Charles Shreffler, who before leaving private practice was one of the few local attorneys handling election law cases (for Republicans, he says), estimated in an interview today that the cost of an election contest would be at least $2,500 and more likely in the $3,000–$5,000 range. “It’s not rocket science,” he said of the legal work required, but the relative scarcity of specialists in the field — and the fact that many are already engaged by one side or the other in the Minnesota Senate recount — might play into the price.
The lawsuit Coleman’s campaign filed on Jan. 6 also took the form of an election contest, but one with a much wider scope than those that individuals receiving the letter from Bert Black, Ritchie’s legal adviser, would bring. Ritchie griped publicly about the Supreme Court’s ruling several times in the closing weeks of the recount, wondering aloud how a soldier in Baghdad whose valid absentee ballot a campaign vetoed would manage to file an election contest from the other side of the world.
The campaigns didn’t know what the votes were on the ballots they rejected; they only saw the outside envelopes that carried the absentee voters’ names and addresses. But campaign representatives had fairly wide latitude, as long as they completed a form giving a reason for each rejection.













6 Comments »
Comment posted January 9, 2009 @ 6:55 pm
Just out of curiosity, why is a graphic of a voter registration card with “Rejected by political candidate” included with this story? The candidates did not reject voter registration cards. They rejected ballots.
Comment posted January 10, 2009 @ 4:00 am
Thanks for the comment, linda. Not the most elegant graphic, I admit. But it is taken from the envelope that an absentee voter puts his or her ballot into before mailing it back to his or her home county. So a filled-out version of this is what the campaigns were reviewing (and in some cases rejecting) in the last days of the recount.
Comment posted January 10, 2009 @ 11:19 am
No matter what the outcome, all legal votes must be counted or the election is not valid.
Comment posted January 10, 2009 @ 11:02 pm
I agree with lazercat. The supreme court screwed up. I don’t blame the campaigns for following the rules even if they were dumb, except that they could have chosen to accept local officials’ judgments and not vetoed. In a way I hoped Franken wouldn’t veto out of principle, but I also understood that if Coleman could veto everything from a DFL precinct and Franken didn’t veto any, he was conceding the election, and he did offer to mutually forgo the vetoes, which Coleman refused.

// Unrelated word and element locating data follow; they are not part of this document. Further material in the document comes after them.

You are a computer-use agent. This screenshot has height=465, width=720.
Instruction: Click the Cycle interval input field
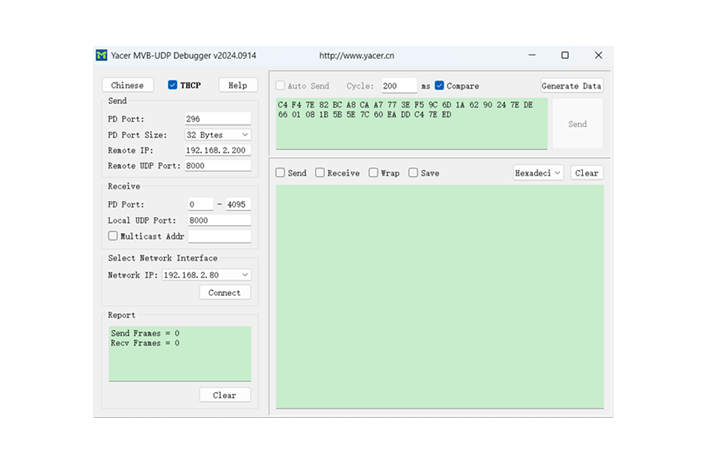[x=399, y=85]
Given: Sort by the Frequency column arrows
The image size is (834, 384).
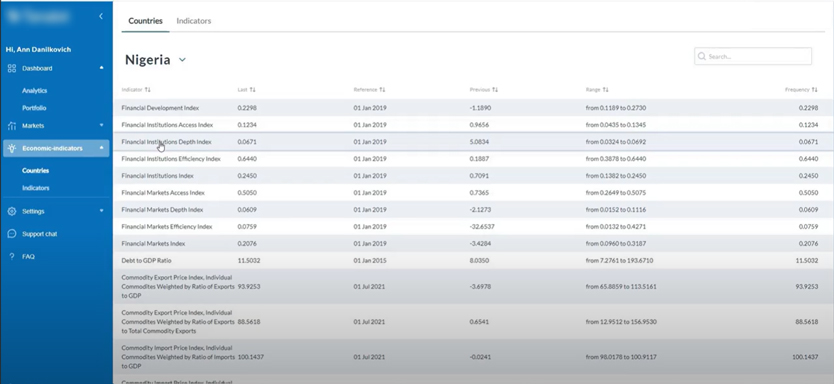Looking at the screenshot, I should (x=815, y=90).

Comment posted January 12, 2009 @ 10:55 am
So does this mean that out of the pool of ballots rejected by candidates, now Coleman can turn around and pay the cost of the law suit for those ballots which he, Coleman, wants to be counted? Again if he can cherry pick 255 votes out of 400 can he buy his way back into office this way? Is there any other way for Franken to counter this except by doing the same?

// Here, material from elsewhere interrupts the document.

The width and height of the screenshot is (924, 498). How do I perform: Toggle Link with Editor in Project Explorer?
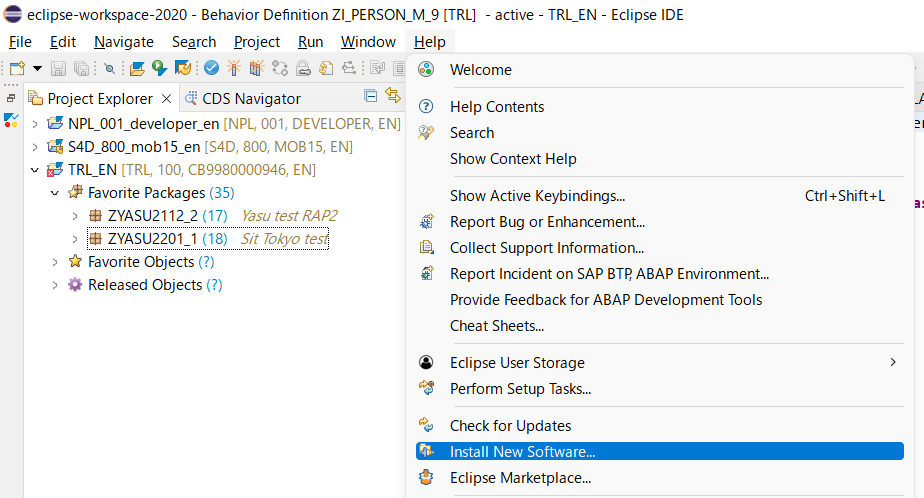(392, 96)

Comment posted January 12, 2009 @ 11:06 am
Miro, I was wondering that too, but I believe the campaigns will present any and probably all ballots they want counted or not counted to the three-judge panel that will hear Coleman’s election contest lawsuit. So this really applies to any voters whose ballot one campaign rejected and the other campaign doesn’t take up. The campaigns may each argue on behalf of every ballot that the other side rejected … we just don’t know yet, but today’s the deadline for individuals to file their own suits to have their votes counted.